I will just say that anyone who has the patience and the will to read through this work will come out of it with a greatly enhanced sense of the greatness of human life, and life's possibilities.

Rating: 5 stars
Summary: Don't be afraid.....
Review: I've wanted to read this book for a long time, but was afaid of its size and my lack of knowledge of things Russian. After 20 pages, I was hooked. I've found it much more readable then I had assumed. I love Tolstoy's writing style, his attention to every day detail, his insights into his characters- each and every one fully drawn, no mater how minor a character. So, don't be afraid- you'll miss out on a great book!

Rating: 5 stars
Summary: Recognizing war
Review: It's catharticism that probably prompted Tolstoy to write his "War and Peace." We know that because both are included in his title, and no doubt he struggled with what mankind has always struggled with: the decision of when war is justifiable and when it is not. To do that, he chose to recount the tale of five families and the effects of war upon them to allow the reader to decide what is justifiable. In reading the accounts, undoubtedly, the insight of most is that in crossing the peace line, it's difficult to go back. Much like moving away from home, it is difficult to go back, and we are stuck with the realities we create. If no other purpose for the book is ever found, the ability to recognize the difference between war and peace should be enough to examine the principles upon which both stand, and the extent to which one can, or must go, to validate the justification of where one stands upon the issue. That same justification may be found within the Bible where the same choices must be examined, defined, and evaluated, usually without the benefit of any specific anticipated benefit. Instinct is usually all people have to go by, but perhaps instinct is enough to make that choice. In reading the Bible most would think that mankind has no choice, and that whether defending family or property, war is the ideal method.

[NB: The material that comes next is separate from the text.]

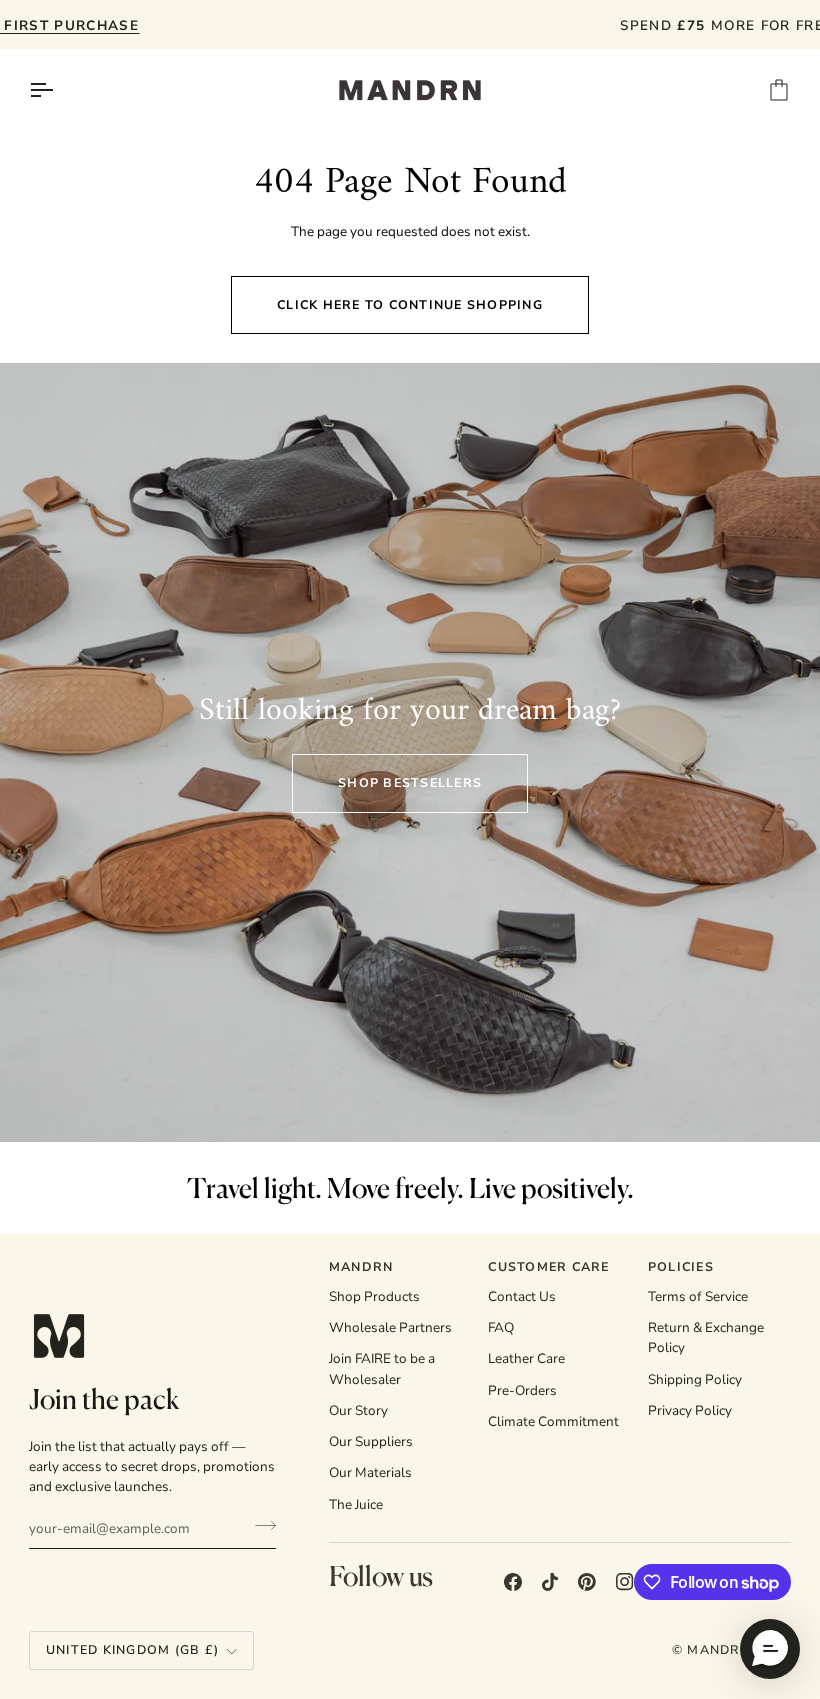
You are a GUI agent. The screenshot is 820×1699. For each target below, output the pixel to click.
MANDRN (718, 1649)
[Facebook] (513, 1582)
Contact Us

Yet, the moral of both Tolstoy's book and the Bible is that mankind has a choice not to succumb to war that twists him inside out from the model of human being he might have chosen to be, proving once again, that for every man there is a price he is willing to pay to alter his behavior. Determining that price, however, is an individual moral choice, and whether the decision is to fight, or to stand by and watch others fight may be one and the same thing, since, in either case, peace is on the flip side of war where it belongs.

Rating: 5 stars
Summary: A Beautiful Book About Life, and one of my very favourites.
Review: This major work by Leo Tolstoy is totally wonderful. It is a panorama of Russian life during the Napoleonic era. It tells a very comprehensive story about Napoleon's invasion into Russia, and the disastrous effects of that. It shows the strength and character of the Russian people during this very terrible part of their history. This is an extremely long and complex story, but one that should be read nonetheless. Such a long and detailed story leaves the reader changed after he or she has read it. It is such a beautiful story, and it left me with a sense of wonder at the changes that humanity has encountered over the centuries and it clearly pointed out the size and the complexity of life itself. I have read this book only once so far, but I can still clearly remember the beauty and the scope of this great novel. I would like to read it again once more sometime just to refresh my memory. It's probably one of the longest books that you'll find, and the Russian names can be a bit confusing to an English-speaking person, but it is so worth the effort!